- [RECORDS FOR THIS EXERCISE]
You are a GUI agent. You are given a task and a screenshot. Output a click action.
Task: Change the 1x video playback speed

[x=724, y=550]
==
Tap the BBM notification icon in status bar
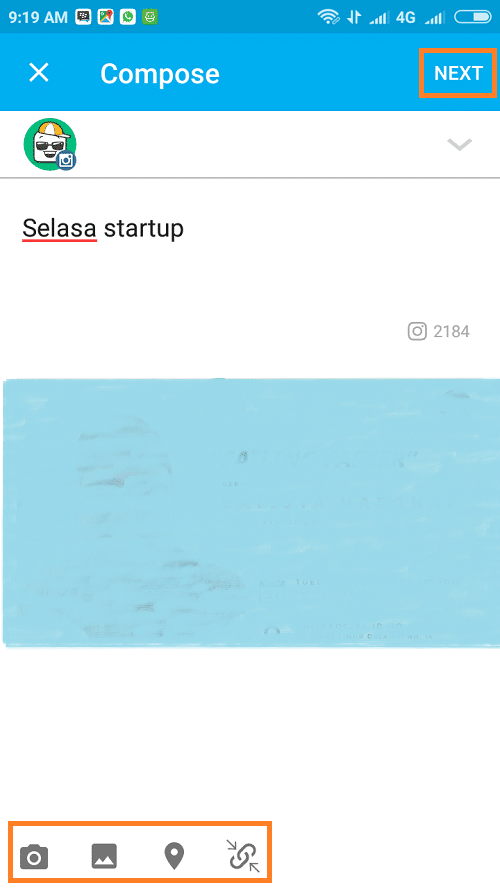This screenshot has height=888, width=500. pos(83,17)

- [YOUR TASK] Please quote the entries from the line with "You are a GUI" up to and including the line with "[x=724, y=550]".

- [THE ANSWER]
You are a GUI agent. You are given a task and a screenshot. Output a click action.
Task: Change the 1x video playback speed

[x=724, y=550]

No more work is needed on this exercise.